Donnez mot pour mot le passage de l'extrait du texte ci-dessous qui s'ouvre sur les mots contenant « Source : Wikisource » et se ferme sur « 30 avril prochain. ».

__EXTRAIT DU TEXTE__.
- - -

Nous vous conjurons seulement
aujourd’hui de tourner vos regards sur les souffrances de quatre cent
mille hommes, livrés à l’esclavage par la trahison ou la violence,
condamnés, avec leur famille, à des travaux sans espérance comme sans
relâche, exposés à la rigueur arbitraire de leurs maîtres, privés de
tous les droits de la nature et de la société, et réduits à la
condition des animaux domestiques, puisqu’ils n’ont, comme eux, que
l’intérêt pour garant de leur vie et de leur bonheur. (...)
On nous accuse d’être les ennemis des
colons, nous le sommes seulement de l’injustice ; nous ne prétendons
point qu’on attaque leur propriété : mais nous disons qu’un homme ne
peut, à aucun titre, devenir la propriété d’un autre homme ; nous ne
voulons pas détruire leurs richesses, nous voudrions seulement en
épurer la source, et les rendre innocentes et légitimes. Enfin, la voix
que nous élevons aujourd’hui est, en faveur des noirs, aussi celle de
plusieurs d’entre eux qui ont été assez généreux pour s’associer à nos
travaux, et pour concourir à nos vues. »
Source : Wikisource
4 février : Publication des Lettres de Louis XVI pour la convocation
des
États-généraux (datées du 24 janvier) et du Règlement fait par le roi
pour l'exécution des lettres de convocation, fixant le mode d'élection
et les circonscriptions. A Rennes, la diète des jeunes de Bretagne vote
un pacte d’union et de secours mutuel contre la noblesse. Aux États-Unis, Georges Washington est désigné par le collège électoral des grands
électeurs de 10 états sur 13. G. Washington devient le 1er président en
titre. Son premier mandat débutera le 30 avril prochain.

- - -

__LISTE DES DONNÉES__.
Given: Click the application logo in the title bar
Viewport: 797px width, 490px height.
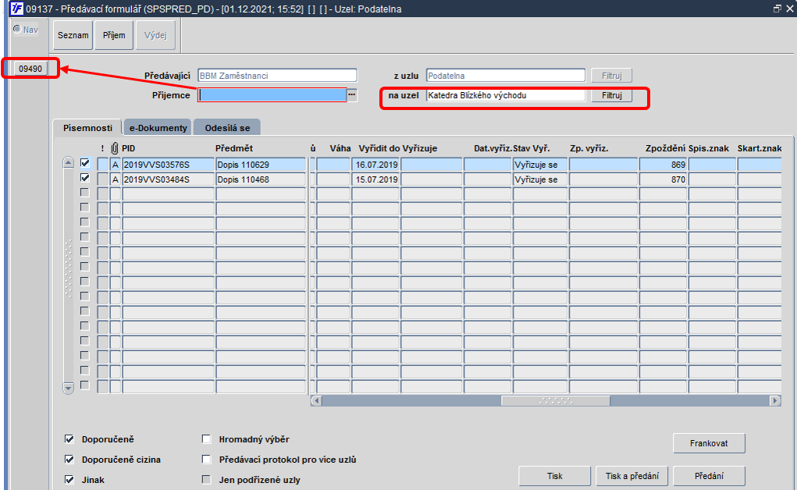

- - -

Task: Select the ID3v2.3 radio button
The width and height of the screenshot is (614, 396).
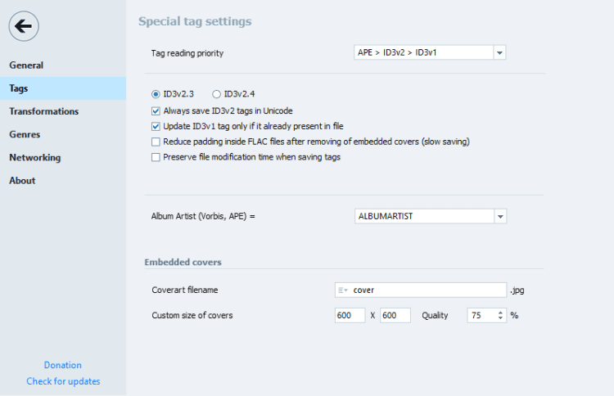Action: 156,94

- - -

__RÉSULTAT ATTENDU__.
Source : Wikisource
4 février : Publication des Lettres de Louis XVI pour la convocation
des
États-généraux (datées du 24 janvier) et du Règlement fait par le roi
pour l'exécution des lettres de convocation, fixant le mode d'élection
et les circonscriptions. A Rennes, la diète des jeunes de Bretagne vote
un pacte d’union et de secours mutuel contre la noblesse. Aux États-Unis, Georges Washington est désigné par le collège électoral des grands
électeurs de 10 états sur 13. G. Washington devient le 1er président en
titre. Son premier mandat débutera le 30 avril prochain.